Exercise A:
Decide whether each statement agrees with the account of the Viberg Air Jordan 1. Answer yes or no and quote the words that decide it: (i) Viberg was founded in 1931. (ii) The sample Viberg produced was all white. (iii) Viberg used both Guidi and Horween leather.
Exercise B:
Reproduce the Viberg Air Jordan 1 account word for word, everything from "Viberg layered in" down to "a basketball icon.".
Exercise C:
Carry on the account of the Viberg Air Jordan 1 from the point where it stops.

Extract:

In 2012, Gemo Wong, then Design Director of Special Projects at Jordan Brand, boarded a seaplane with his team bound for Victoria, British Columbia. Wong describes it as an “inspiration trip,” a chance to step out of Nike’s office in Beaverton and immerse himself in the workshop of Viberg, where Wong would meet owner Brett Viberg and see firsthand how one of Canada’s most respected bootmakers built its products.
“Americana was huge at the time. Brands like Red Wing were really popular. I wanted to see what would happen if Viberg built an Air Jordan 1,” Wong recalls. At the time, Nike CEO Mark Parker was championing craft across the company, says Wong. If Jordan Brand could tap into the ethos of a heritage bootmaker founded in 1931 and still run by the same family, what might that look like?
Inside Viberg’s factory, the brand’s process unfolds painstakingly. Each pair demands hundreds of individual steps. The brand has a reputation for using some of the best leathers available, in addition to custom components like nails and tacks from Japan, assembled by hand, and using nearly extinct pre-1940s machinery.

“Gemo basically gave us free rein,” Brett Viberg says. “Part of it was to explore, and use us as a guinea pig to create something more elevated. It was almost educational for them to understand our manufacturing. They also wanted us to document the whole process.”
Once back in Oregon, Wong packed up Jordan samples and shipped them north from Beaverton to Victoria. Using the original Air Jordan 1 as a foundation, Viberg began building a new version with Viberg’s “best leathers” at Wong’s request. The idea was straightforward but radical for its time: a made-in-Canada Viberg x Air Jordan 1, executed with the sensibility and materials of a heritage boot.
“I have all the patterns and the tech packs from the 1 up to the 11, I think,” Viberg says, an indication of the scope of freedom the project had on both sides.

The sample that emerged leaned more toward workboot than hardwood. “It was all black. It had this boot look to it,” Wong remembers. “Brett had some insane leathers. He used beautiful leather. I just remember the smell, that smell of leather times ten. The touch was beautiful. It had the aesthetic and character of a boot. We used boot laces too.”
Viberg layered in materials from some of the most revered tanneries in the world. “I ended up using a bit of Guidi leather, and I used some Horween leather as well,” he says. Guidi brought a high-fashion, avant-garde finish. Horween added a rugged, North American boot sensibility. The result was a bootmaker’s reinterpretation of a basketball icon.

Data section:

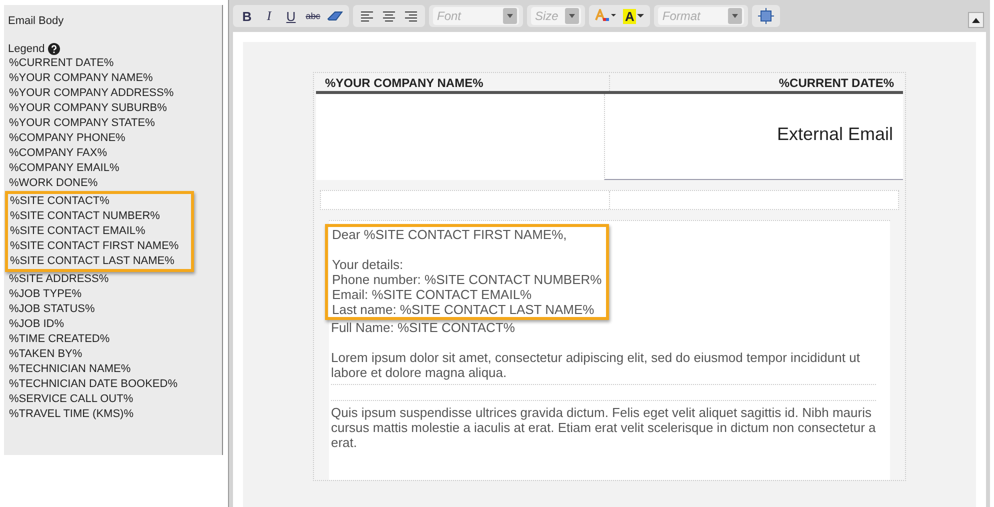 The height and width of the screenshot is (507, 994). What do you see at coordinates (113, 354) in the screenshot?
I see `placeholder-item: %TAKEN BY%` at bounding box center [113, 354].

Expected answer A:
(i) Yes: "a heritage bootmaker founded in 1931 and still run by the same family"
(ii) No: "It was all black."
(iii) Yes: "I ended up using a bit of Guidi leather, and I used some Horween leather as well"

Expected answer B:
Viberg layered in materials from some of the most revered tanneries in the world. “I ended up using a bit of Guidi leather, and I used some Horween leather as well,” he says. Guidi brought a high-fashion, avant-garde finish. Horween added a rugged, North American boot sensibility. The result was a bootmaker’s reinterpretation of a basketball icon.

Expected answer C:
This was years before the made-in-Italy luxury moment of the $2000 Dior Air Jordan 1, and before Jordan Brand’s ’85 series, which would reintroduce the 1 with heightened attention to detail. At that point, no Jordan sneaker had been produced with this level of old-world construction and material indulgence.

“I’m always trying to find a story attached to these projects, and I wasn’t able to find the story that just clicked.”
And yet, it was never released.
Wong reveals the project was “one of many” that he explored but never released at Jordan. “It came out of just being friends and respecting Brett’s craft and ability to make nice stuff,” he says. Viberg notes being struck by Jordan Brand’s openness. “Their creative process seemed very open, and I found that interesting. They reference and pull from a lot of areas.”
“I’m always trying to find a story attached to these projects, and I wasn’t able to find the story that just clicked,” Wong says. For all its material richness and craft credibility, the collaboration lacked a narrative hook that could anchor it within the broader Jordan universe.

In 2012, the sneaker collaboration landscape was only beginning to take shape. Jordan partnerships largely operated through friends and family circles. That year included projects with English artist Dave White and Miami retailer SoleFly. Around the same period, figures like Hiroshi Fujiwara were bringing new formulas for future sneaker collaborations
“That’s when the collaboration thing started just taking off,” Wong remembers. “Hiroshi, and a couple of others.”
In another timeline, the Viberg project might have anticipated the rise of luxury sneakers by several years. Instead, it remains a tantalizing what-if moment.